Notably, I can’t find any similar policy pronouncements from the other services. My research reveals that only the Navy feels compelled to parse the language of the revised Article 60(c)(4). If anyone is aware of a similar directive in the Army, Air Force, or Coast Guard, please let me know.

None of this is to say that the Secretary of the Navy is powerless to limit convening authority clemency more rigorously than the limits imposed by Congress. If he wishes to do so, he need only convene all of the courts-martial himself. See Article 22(b); Article 23(b). See also United States v. Blaylock, 15 M.J. 190, 194-195 (C.M.A. 1983).

14 Responses to “The Navy’s erroneous interpretation of the revised Article 60(c)”

  1. Zeke says:

    Good catch.  The overbroad ALNAV, if applied as written, would have the effect of stifling victim cooperation in many cases where the ability to suspend forfeitures or reduction in grade until action is a helpful tool in pursuing a prosecution.

  2. Zachary D Spilman says:

    Zeke‘s comment is a good one, and it bolsters my argument about Congressional intent. 

    The addition of the word “includes” in the ALNAV prevents a convening authority from disapproving or suspending adjudged forfeitures in order to permit waiver of automatic forfeitures for the benefit of a dependent (who could also be a victim).

  3. rob klant says:

    So, if I understand the argument correctly, the ALNAV constitutes unlawful command influence? 

  4. RKincaid3 (RK3PO) says:

    rk: Exactly!!  A text book example of actual (vice apparent) UCI–congressionally inspired even!  I see it as such because it is an order that effectively denies the accused due process–the plain language (and meaning)–f the law as drafted by Congress.  Sure, the SECNAV is merely trying to implement what congress arguably wanted to implement–but as is so often the case with Congress–it failed due to poor drafting of the statute–very reminicsent of their many attempts at “fixing” Art. 120 to net more convictions. 
     
    Worse, it is more than a clarifying interpretation–because in this case, the “interpretation” is not specifically authorized and is in fact contrary to the plain language (and meaning) of the statute, as best explained by ZS in his earlier analysis.
     
    Nevertheless, there are those out there who would find this ALNAV a simple remedy to avoid an absurd outcome–no matter how unauthorized.  Because in this world of congressionally driven due process–it is not the objective process that matters when implementing justice–it is only the subjective end result that matters in determining what is just! 

  5. Phil Cave says:

    I note Lexis wants $57.00 to have a copy of the analysis.

  6. RKincaid3 (RK3PO) says:

    I hope ZS gets a cut of that!!

  7. Zachary D Spilman says:

    I do not get a cut of the sales of the analysis.

  8. Zachary D Spilman says:

    rob klant-

    So, if I understand the argument correctly, the ALNAV constitutes unlawful command influence? 

    Yes.

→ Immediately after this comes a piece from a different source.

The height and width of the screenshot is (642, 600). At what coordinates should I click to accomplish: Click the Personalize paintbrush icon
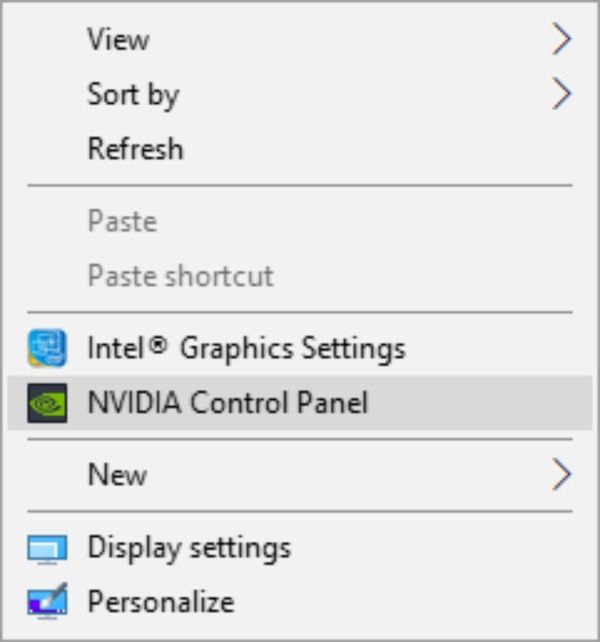[x=47, y=603]
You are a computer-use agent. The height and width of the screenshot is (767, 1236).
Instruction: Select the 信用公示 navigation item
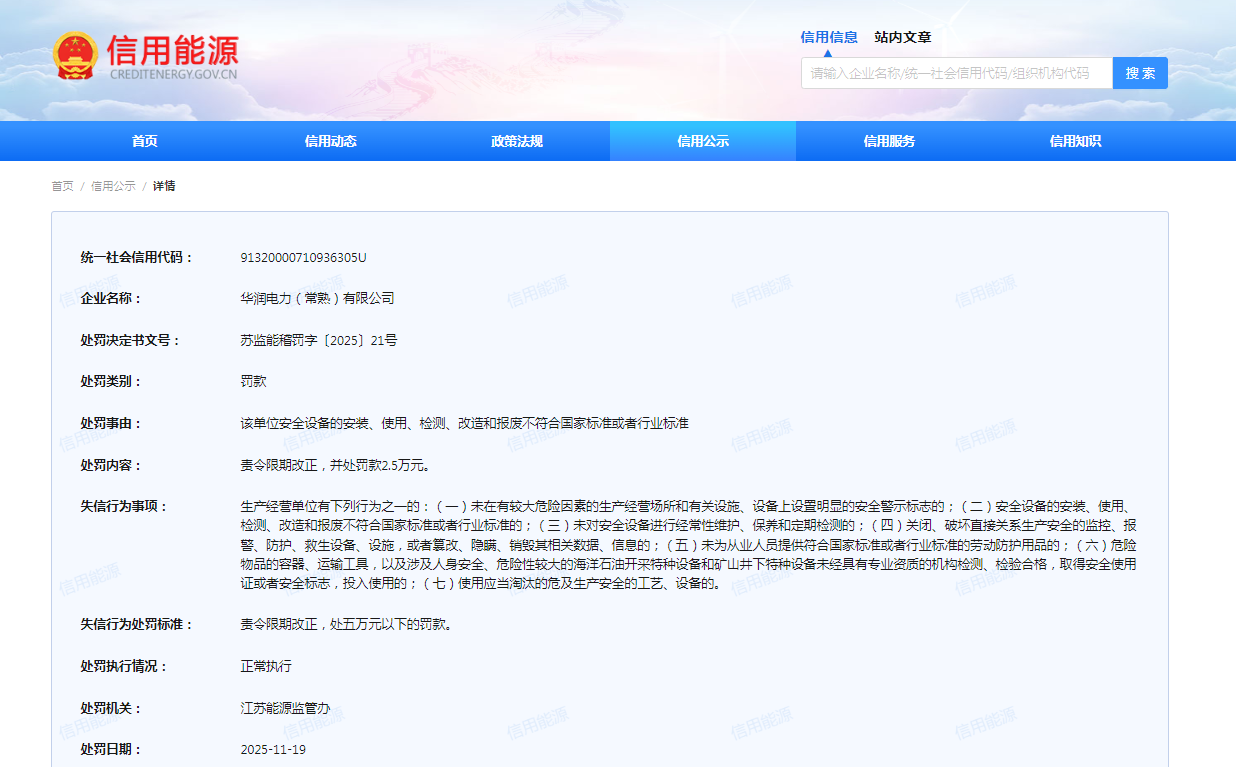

Or, if you prefer, an ordinary deprivation of due process. See United States v. Vazquez, 72 M.J. 13, __ n.3, slip op. at 13, n.3 (C.A.A.F. 2013) (CAAFlog case page) (“we presume that the statutory scheme established by Congress and implemented by the President constitutes both the parameters of what process is due and a fair trial in the military context”).

  9. RKincaid3 (RK3PO) says:

    ZS:  Roger…figured as much.  JER issues and all. 

  10. Christian Deichert says:

    Well, the Navy has a little time to work it out, as this provision only applies to the post-trial process on crimes committed on or after 24 June 2014.
     
    I saw a set of slides that had a similar misquote: “New Rule: The CA or another person authorized to act under this section may not approve, disapprove, commute, or suspend the sentence of the court-martial in whole or in part of an adjudged sentence of confinement for > 6 months or a sentence of dismissal, DD, or BCD.”  (emphasis added)
     
    Clearly the CA can still approve court-martial sentences — otherwise, who does?  But they cannot disapprove sentences, in whole or in part, anywhere near as easily as before.

  11. Phil Cave says:

    Did we figure out what impact if any this has on PTAs?

  12. Zachary D Spilman says:

    PTAs are covered by other language in both the ALNAV and the revised Article 60(c). 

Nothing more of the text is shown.